→ **Problème à résoudre**
Recopiez sans rien changer, dans le texte sur le traité de 1783, le passage qui s'ouvre sur les mots contenant « Si la stipulation » et se termine par « États-Unis eux-mêmes 1. ».

───── Texte donné ─────

Si la stipulation du traité de 1783 était une des conditions par lesquelles Sa Majesté reconnaissait la souveraineté et l'indépendance des États-Unis; si c'était la simple reconnaissance de droits et de libertés déjà existants et en possession de jouissance, ce n'était pas un privilége gratuitement octroyé et susceptible d'être détruit par la simple existence d'une guerre subséquente. S'il n'était pas détruit par la guerre, il ne pouvait pas non plus être altéré par la déclaration de la Grande-Bretagne, à Gand, qu'elle n'entendait pas renouveler la concession. Là où il n'y avait point eu de concession gratuite il ne pouvait y avoir de renouvellement. Les droits et libertés des États-Unis ne pouvaient être restreints par la déclaration des intentions de l'Angleterre. Rien ne pouvait les abroger qu'une renonciation des États-Unis eux-mêmes 1.

1 M. J. Q. Adams à lord Bathurst, 25 sept. 1815. American State Papers. fol. edit., 1834, vol. IV, p. 352.

───── Données fournies ─────

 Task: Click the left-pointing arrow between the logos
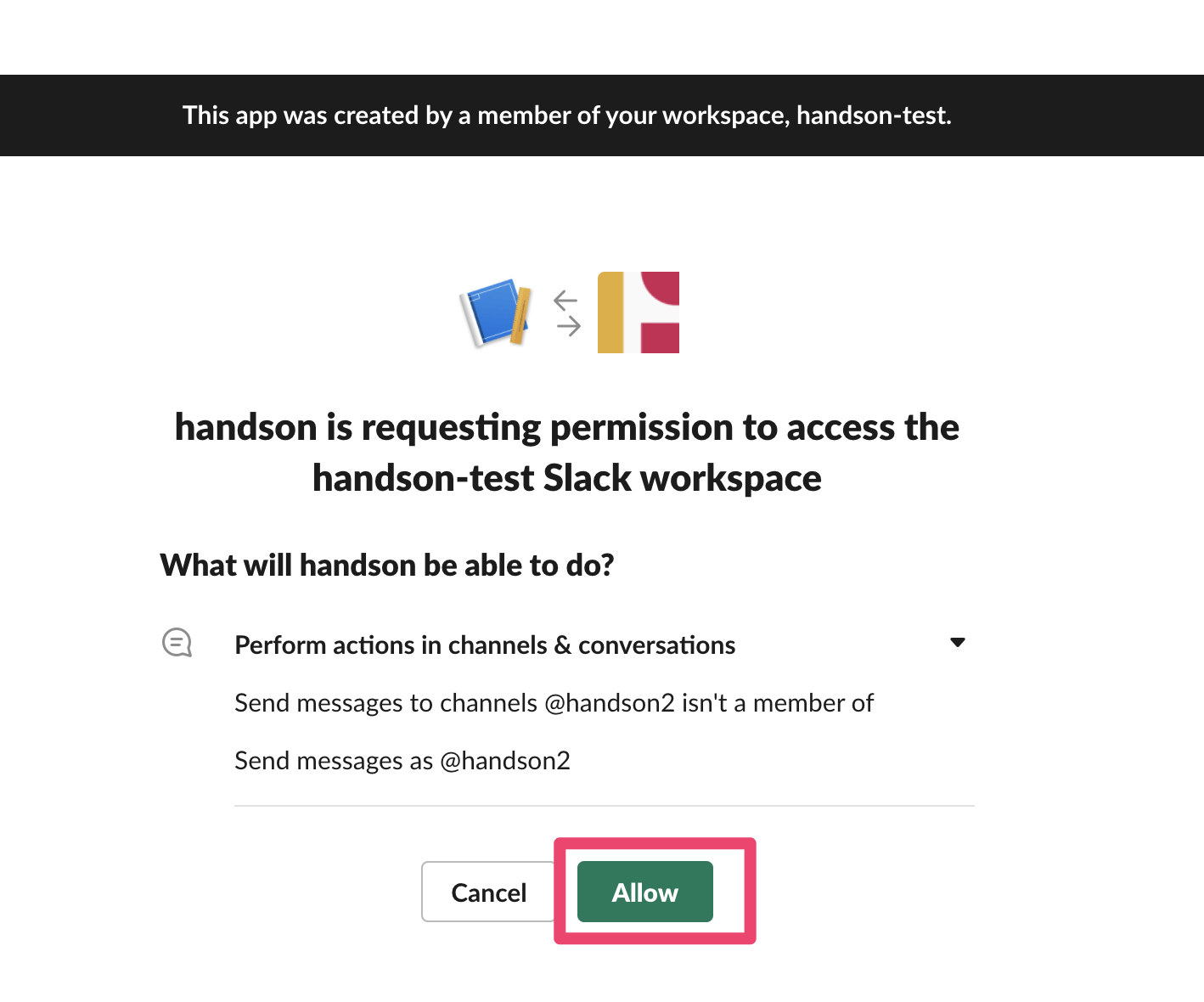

─────

→ **Réponse attendue**
Si la stipulation du traité de 1783 était une des conditions par lesquelles Sa Majesté reconnaissait la souveraineté et l'indépendance des États-Unis; si c'était la simple reconnaissance de droits et de libertés déjà existants et en possession de jouissance, ce n'était pas un privilége gratuitement octroyé et susceptible d'être détruit par la simple existence d'une guerre subséquente. S'il n'était pas détruit par la guerre, il ne pouvait pas non plus être altéré par la déclaration de la Grande-Bretagne, à Gand, qu'elle n'entendait pas renouveler la concession. Là où il n'y avait point eu de concession gratuite il ne pouvait y avoir de renouvellement. Les droits et libertés des États-Unis ne pouvaient être restreints par la déclaration des intentions de l'Angleterre. Rien ne pouvait les abroger qu'une renonciation des États-Unis eux-mêmes 1.